Exercise set
1. In the text on formalizing mathematics, rewrite the part from "The discovery began" to "relation symbol $\epsilon$.", changing "binary" to "two-place".
2. According to the text on formalizing mathematics, what is the formalization of Cantor's set theory called?
## BEGIN Text
Am I right that one of the most truly and amazing discovery in
logic/mathematics is the fact mathematics can be formalized?
The discovery began to take shape around the turn of the century.
Dedekin, Cantor, Frege, Zermelo, Russel and Whitehead prepared the ground
for this.
In the early 1920s the insight culminated with Frankel's completion of the
formalization of Cantors Set-theory. This formalization is called ZFC
(Zermelo-Frankel with the axiom of Choice). The discovery have an
{\it ontological} as well as an {\it epistemological} component.
The language of ZFC is as simple as one could possible have hoped for.
It is a first order language $L(\epsilon)$ which besides
the logical constants only contain one binary relation symbol $\epsilon$.
## END Text
## BEGIN Data segment
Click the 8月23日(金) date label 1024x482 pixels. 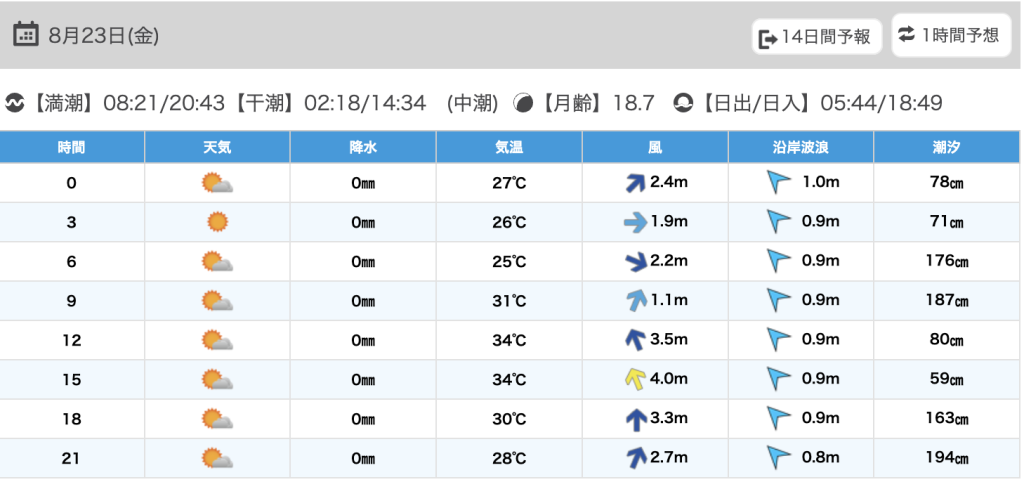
## END Data segment
Answers to the problems
1.
The discovery began to take shape around the turn of the century.
Dedekin, Cantor, Frege, Zermelo, Russel and Whitehead prepared the ground
for this.
In the early 1920s the insight culminated with Frankel's completion of the
formalization of Cantors Set-theory. This formalization is called ZFC
(Zermelo-Frankel with the axiom of Choice). The discovery have an
{\it ontological} as well as an {\it epistemological} component.
The language of ZFC is as simple as one could possible have hoped for.
It is a first order language $L(\epsilon)$ which besides
the logical constants only contain one two-place relation symbol $\epsilon$.

2. ZFC (Zermelo-Frankel with the axiom of Choice).